Horticulture growers have stressed the urgent need for action to be taken with regard to the harvesting of peat in Ireland on Bord na Móna sites, and have said that if action is not taken soon, peat will have to be sourced from outside of Ireland.
Speaking to Agriland at a protest held outside the Convention Centre in Dublin today (Tuesday, July 13), the chair of the Irish Hardy Nursery Stock Association, Val Farrell, said that “with the closure of Bord na Móna and other peat harvesting facilities, by next year we will have no peat”.
“We will have no choice but to import peat from the Balkans or elsewhere, if we can get it.
“We are here today to protest to the government to make an exemption for our industry. If we close down, we do not have peat moss.
“We only use 0.05% of the peat that is produced in Ireland for growing, and what we grow then goes back into the environment.”
In the video below, Agriland spoke to some of those attending today’s protest at the convention centre.

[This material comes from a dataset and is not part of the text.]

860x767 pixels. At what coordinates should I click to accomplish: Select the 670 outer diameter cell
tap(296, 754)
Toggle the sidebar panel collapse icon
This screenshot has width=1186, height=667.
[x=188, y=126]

“We are not wasting the peat, we are actually using the peat to enhance the growing of plants for our industry and the whole country environmentally,” Farrell added.
‘Proper supply of peat’ needed for horticulture
South Leinster regional chairperson of the Irish Farmers’ Association (IFA), Francie Gorman, told Agriland that the availability of peat for the horticulture sector is a “huge issue”.
Gorman said: “It’s up to Minister Hackett and Minister for Agriculture, Charlie McConalogue, to ensure that there is a proper supply of peat that we can harvest on Bord na Móna sites for the horticulture sector.
“They can’t be asked to compete with the garden centres and with people buying bags of peat individually for their gardens, in order to have a supply for their business.
“Without a proper ready-made supply these boys will go out of business.
“At the end of the day we are talking about climate change and carbon footprints, and if we can’t have enough peat in this country to supply our horticulture sector, to me it makes a mockery of climate change,” he concluded.